Guterres falava num debate público intitulado "O próximo secretário-geral da ONU: conheça os candidatos", organizado pelo diário The Guardian em parceria com as organizações United Nations Association-UK (UNA-UK) e Future United Nations Development System.

Além do antigo Alto Comissário das Nações Unidas para os Refugiados (ACNUR), participaram os candidatos Vuk Jeremi, antigo presidente da Assembleia Geral da ONU e antigo ministro dos Negócios Estrangeiros da Sérvia, e Igor Luki, vice primeiro-ministro e ministro dos Negócios Estrangeiros e da Integração Europeia de Montenegro.

Discutiram temas como as alterações climáticas, a ameaça do terrorismo ou a falta de confiança da sociedade nas instituições, incluindo na ONU.

Sobre o tema da falta de igualdade de género, todos invocaram interesse em promover mais mulheres a cargos de responsabilidade na organização.

O antigo líder do Partido Socialista lembrou o seu papel precursor na introdução de quotas para mulheres nos órgãos partidários no início da década de 1990, invulgar, lembrou, para um país da Europa do Sul.

"Não tenho dúvida em assumir que sou feminista", garantiu Guterres.

Este foi o segundo de três debates [o primeiro foi em Nova Iorque a 13 de abril] organizados pelo Guardian com a UNA-UK, cuja diretora, Natalie Samarasinghe, saudou pela importância de envolver a sociedade civil no processo.

"Até agora este tipo de eventos era inimaginável.

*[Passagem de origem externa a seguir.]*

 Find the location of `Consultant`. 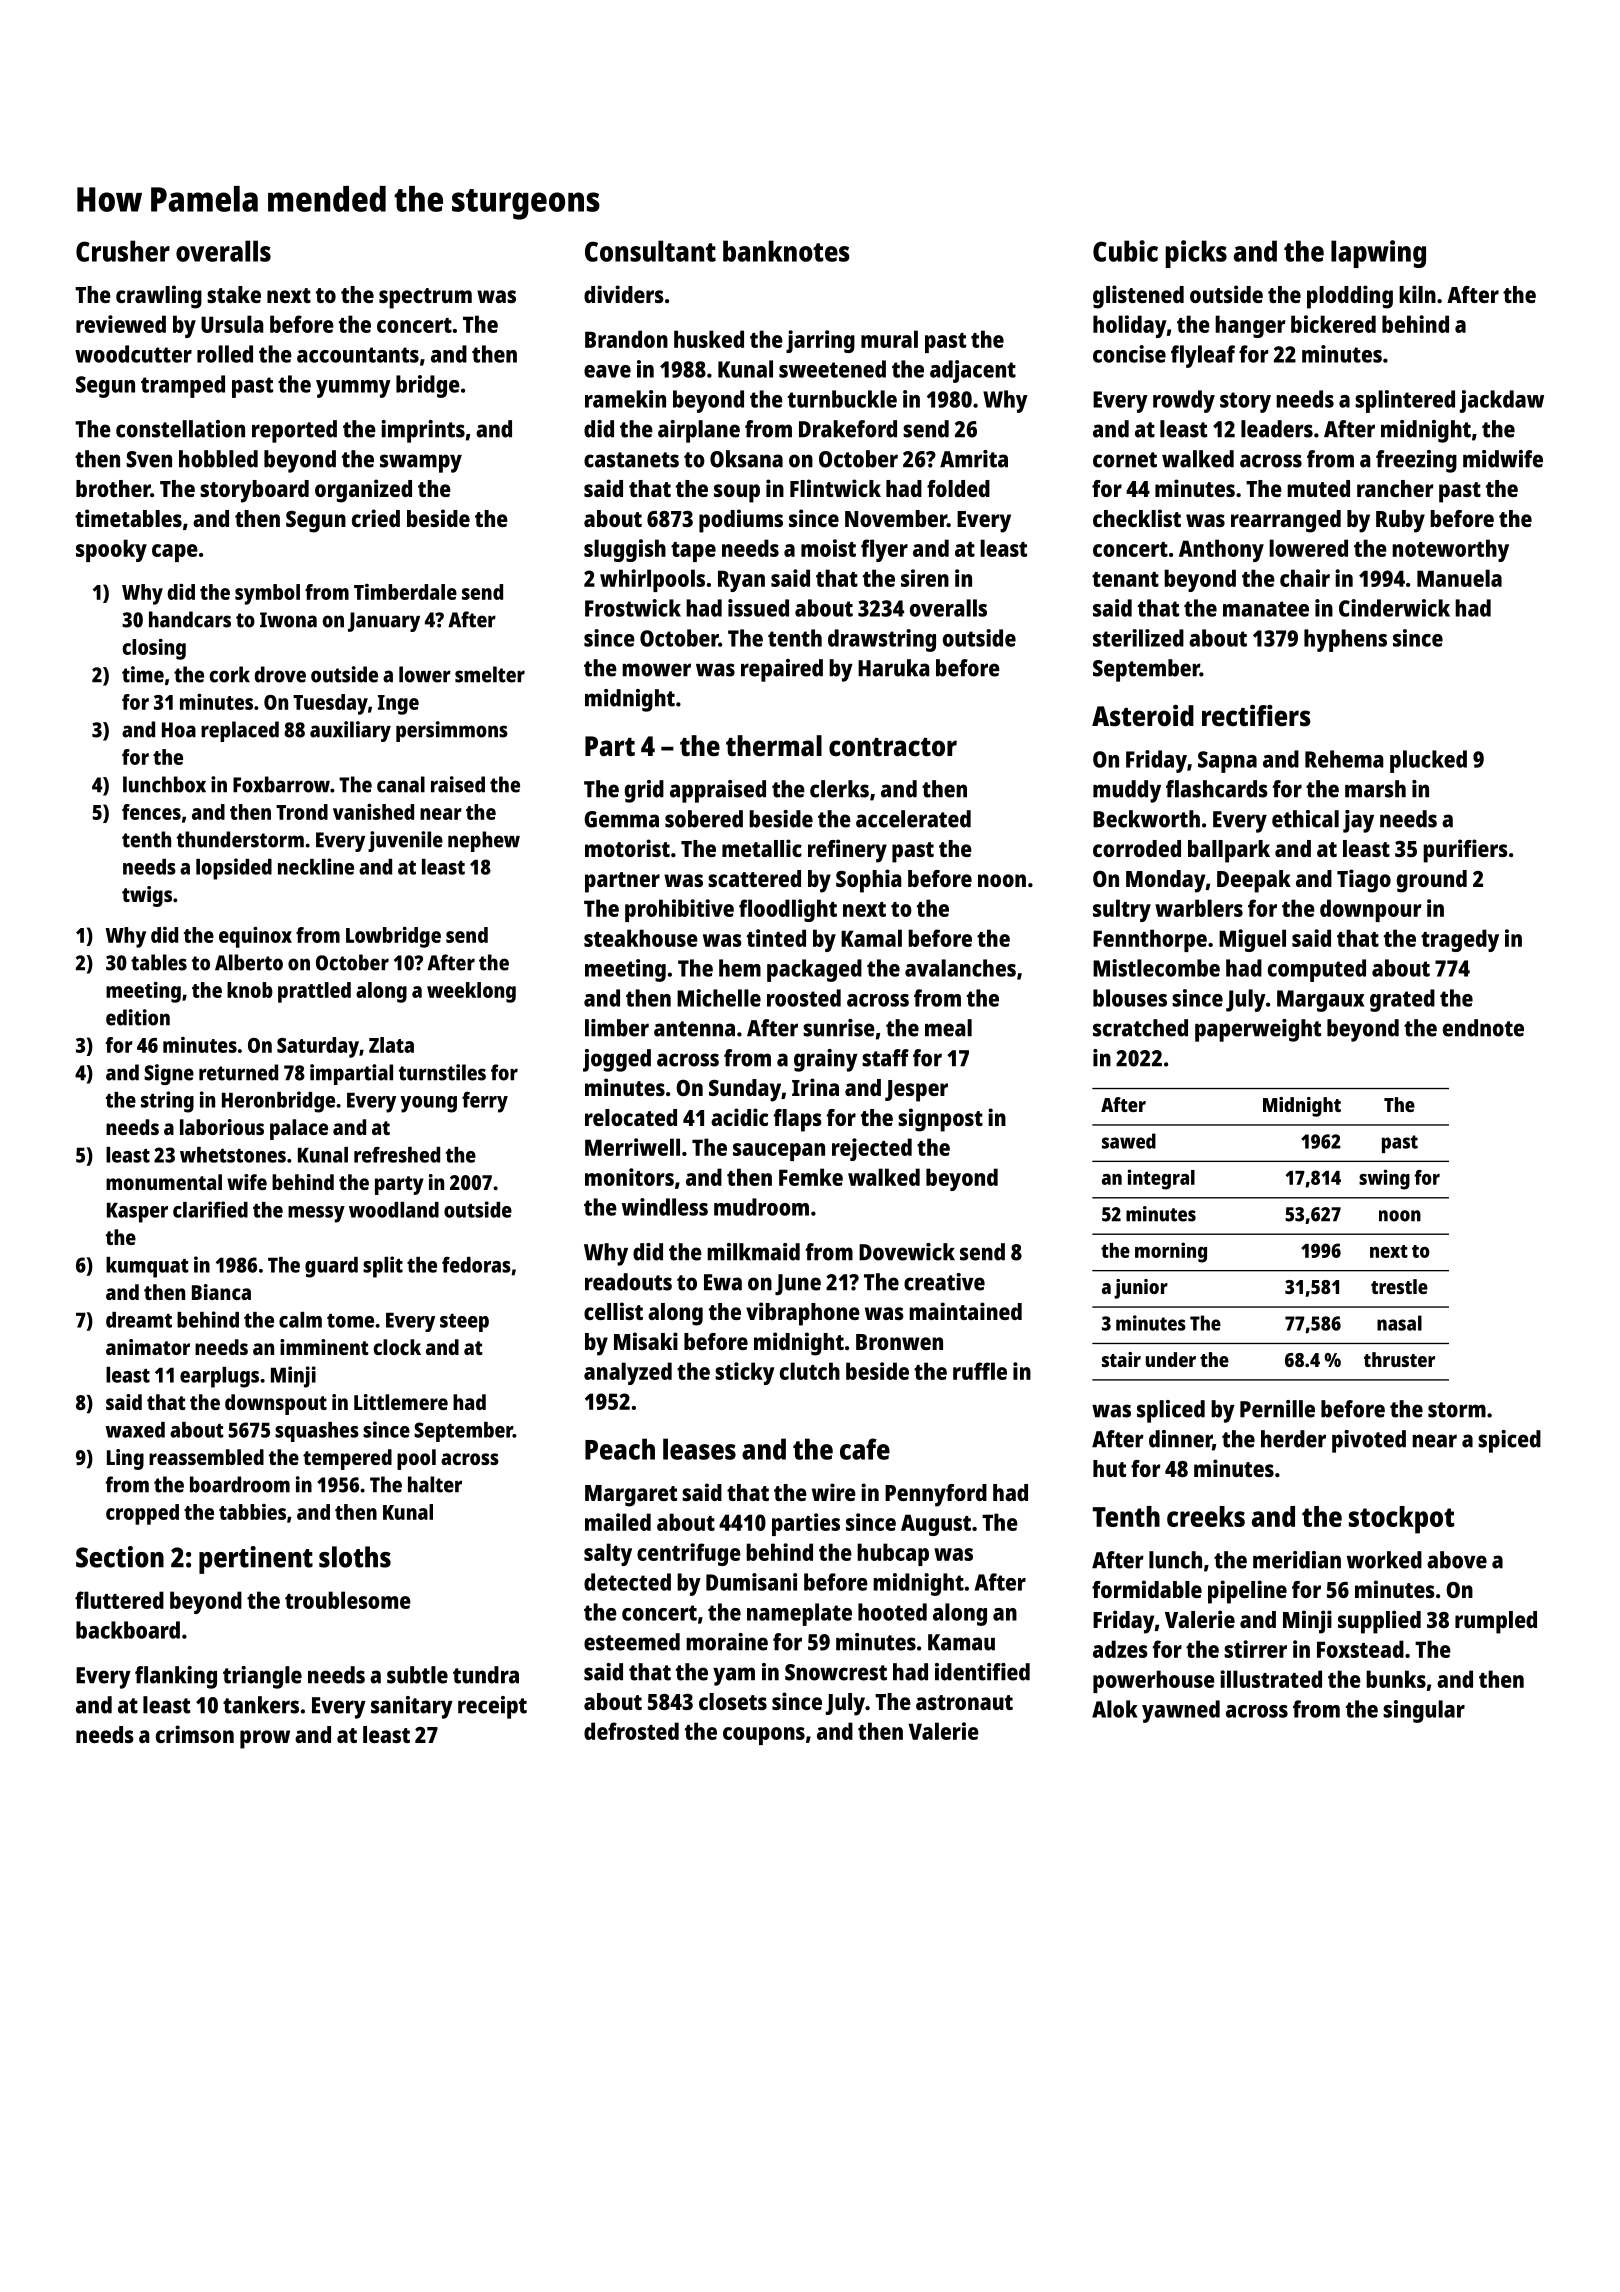

Consultant is located at coordinates (650, 251).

A seleção do secretário-geral da ONU era envolta em segredo e muitas vezes nem se conhecia o nome dos candidatos. Até a eleição do papa era mais transparente", notou, ao abrir o evento.

Esta é a primeira vez que a ONU vai realizar a seleção do secretário-geral com candidaturas públicas, que vão ser avaliadas pela sociedade civil, como organizações não-governamentais.

A diretora-geral da Unesco, a búlgara Irina Bokova, o ex-presidente esloveno, Danilo Turk, a ex-vice-presidente e ex-ministra dos Negócios Estrangeiros da Croácia, Vesna Pusic, e a ex-ministra da Moldávia Natalia Guerman, o macedónio Srgjan Kerim, que presidiu à Assembleia geral da ONU entre 2007 e 2008, e a ex-primeira-ministra da Nova Zelândia, Helen Clark, são outros dos candidatos a suceder a Ban Ki-moon.